ETNs are debt instruments that operate like a hybrid between a stock and a bond, potentially tempering investor risk. The X-Links Silver Shares Covered Call ETN (SLVO) is a silver ETN that tracks the price of silver and pays a monthly distribution to investors.
Is silver a good inflation hedge?
In 2022, U.S. inflation reached its highest levels in roughly 40 years, but there have also been several other periods of elevated inflation since the beginning of the 1970s.
From 1973 to 1979, oil price shocks and energy shortages led to U.S. annual inflation of 8.8%. During that seven-year period, silver averaged an 80.8% annual gain. Even after removing silver's Hunt brothers-fueled 434.8% gain in 1979, silver averaged a 21.8% gain from 1973 to 1978, more than double the average inflation rate during that period.

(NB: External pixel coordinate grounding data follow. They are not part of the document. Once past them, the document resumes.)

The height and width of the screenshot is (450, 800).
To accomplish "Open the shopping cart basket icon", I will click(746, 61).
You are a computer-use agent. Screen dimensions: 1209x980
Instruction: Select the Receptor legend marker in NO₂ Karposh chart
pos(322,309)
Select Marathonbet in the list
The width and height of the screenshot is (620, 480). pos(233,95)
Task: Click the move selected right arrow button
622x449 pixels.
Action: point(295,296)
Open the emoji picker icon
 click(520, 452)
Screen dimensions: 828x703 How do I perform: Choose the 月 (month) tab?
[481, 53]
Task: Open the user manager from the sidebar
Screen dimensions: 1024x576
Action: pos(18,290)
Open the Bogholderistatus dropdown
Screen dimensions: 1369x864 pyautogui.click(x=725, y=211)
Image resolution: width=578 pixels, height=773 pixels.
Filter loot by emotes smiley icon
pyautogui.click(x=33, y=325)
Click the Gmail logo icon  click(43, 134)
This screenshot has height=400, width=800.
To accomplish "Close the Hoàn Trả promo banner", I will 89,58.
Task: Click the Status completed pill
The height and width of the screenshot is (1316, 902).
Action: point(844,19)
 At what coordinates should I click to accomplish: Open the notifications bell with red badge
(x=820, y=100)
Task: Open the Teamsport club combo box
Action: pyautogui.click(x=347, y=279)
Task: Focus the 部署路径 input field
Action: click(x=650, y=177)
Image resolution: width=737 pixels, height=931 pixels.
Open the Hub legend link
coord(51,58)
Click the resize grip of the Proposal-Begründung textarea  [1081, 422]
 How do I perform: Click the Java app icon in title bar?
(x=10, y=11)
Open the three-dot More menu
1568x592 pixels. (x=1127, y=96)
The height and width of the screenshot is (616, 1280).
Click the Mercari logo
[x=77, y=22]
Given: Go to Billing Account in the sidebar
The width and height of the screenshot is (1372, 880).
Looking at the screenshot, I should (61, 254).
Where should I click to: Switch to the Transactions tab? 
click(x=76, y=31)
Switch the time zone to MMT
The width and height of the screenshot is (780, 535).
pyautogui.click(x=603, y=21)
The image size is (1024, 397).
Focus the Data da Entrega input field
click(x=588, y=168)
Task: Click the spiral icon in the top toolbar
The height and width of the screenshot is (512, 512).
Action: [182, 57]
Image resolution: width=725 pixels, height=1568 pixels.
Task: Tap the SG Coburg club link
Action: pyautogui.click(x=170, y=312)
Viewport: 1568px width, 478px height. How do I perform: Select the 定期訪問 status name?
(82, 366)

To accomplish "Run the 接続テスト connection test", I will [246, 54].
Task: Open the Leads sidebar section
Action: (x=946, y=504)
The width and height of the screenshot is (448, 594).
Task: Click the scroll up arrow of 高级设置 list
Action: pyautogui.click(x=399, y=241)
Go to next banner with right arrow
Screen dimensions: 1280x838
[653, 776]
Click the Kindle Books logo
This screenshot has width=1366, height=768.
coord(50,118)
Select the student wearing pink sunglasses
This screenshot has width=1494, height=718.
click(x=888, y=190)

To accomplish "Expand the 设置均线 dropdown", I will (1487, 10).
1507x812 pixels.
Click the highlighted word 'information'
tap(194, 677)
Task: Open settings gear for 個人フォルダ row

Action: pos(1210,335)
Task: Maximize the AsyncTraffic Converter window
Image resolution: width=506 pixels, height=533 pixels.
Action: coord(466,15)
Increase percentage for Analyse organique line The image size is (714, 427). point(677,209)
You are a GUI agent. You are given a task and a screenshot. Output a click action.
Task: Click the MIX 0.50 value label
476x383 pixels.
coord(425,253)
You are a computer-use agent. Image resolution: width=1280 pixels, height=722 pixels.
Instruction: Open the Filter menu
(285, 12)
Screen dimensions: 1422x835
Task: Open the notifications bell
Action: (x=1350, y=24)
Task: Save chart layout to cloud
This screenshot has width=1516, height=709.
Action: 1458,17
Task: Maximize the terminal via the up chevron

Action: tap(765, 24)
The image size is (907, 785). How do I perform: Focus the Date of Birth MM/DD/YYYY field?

Unfortunately, silver has had mixed results as an inflation hedge since the 1970s. From 1980 to 1984, inflation averaged 6.5%, but silver prices fell 22.6% annually during that period. Inflation averaged about 4.6% from 1988 to 1991, but silver prices dropped 12.7% annually during that time.
Since April 2021, the monthly U.S. consumer price index reading has averaged a year-over-year gain of 6.8%. Since April 1, 2021, the price of silver is down about 25% overall.
Is investing in silver a good idea?
Because silver has a relatively weak correlation to stocks, bonds and other commodities, it can help diversify an investment portfolio. Experts vary in their recommendations for how much investors should allocate to gold and silver, but a good rule of thumb is to allocate about 5% of your portfolio to commodities as a whole. Of course, that allocation could be higher or lower based on your specific goals and investment horizon.
Owning physical silver is also satisfying and can be reassuring to investors who do not trust banks and financial institutions. Physical silver is also weatherproof and can survive floods and fires. However, physical silver can also be stolen or lost if it is not stored properly.
Over the past 100 years, the price of silver has risen significantly on an inflation-adjusted basis. But silver's long-term returns have fallen well short of the long-term returns of the S&P 500 (.SPX), which has generated consistent 30-year rolling annual returns of between around 8% and 15% in the past century. Silver has also been very volatile in the past, and its past performance during periods of elevated inflation is extremely inconsistent.
Over extremely long periods of time, silver has historically served as an effective hedge against inflation. However, in any given year or decade, silver may not be the best way to protect your portfolio.